■ PROVIDED DATA:
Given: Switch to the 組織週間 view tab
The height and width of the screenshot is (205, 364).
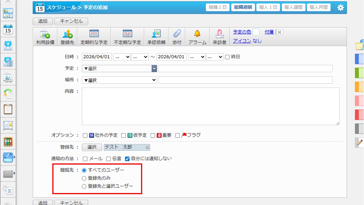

* * *

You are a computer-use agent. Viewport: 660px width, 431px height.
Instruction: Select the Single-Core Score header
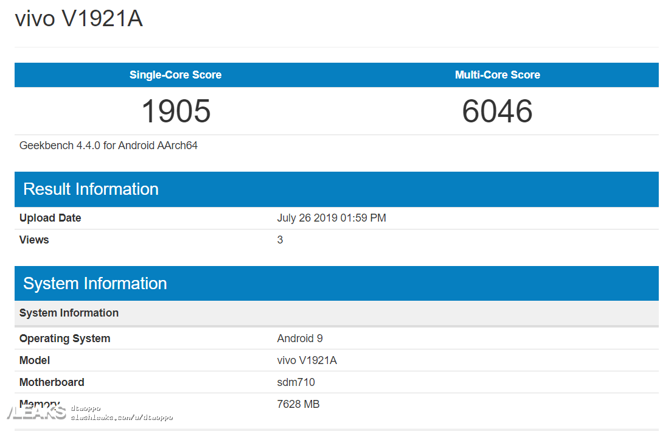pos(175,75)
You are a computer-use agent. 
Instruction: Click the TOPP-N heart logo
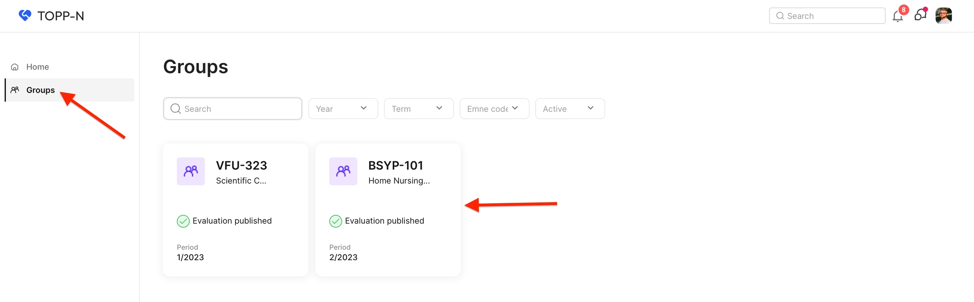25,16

■ INSTRUCTIONS FOR THE TASK: Exactly the lines above from the one with "Given: Switch to the 組織週間 view tab" to the one with "The height and", both included, are to be quoted; leave the rest out.

■ EXERCISE ANSWER:
Given: Switch to the 組織週間 view tab
The height and width of the screenshot is (205, 364).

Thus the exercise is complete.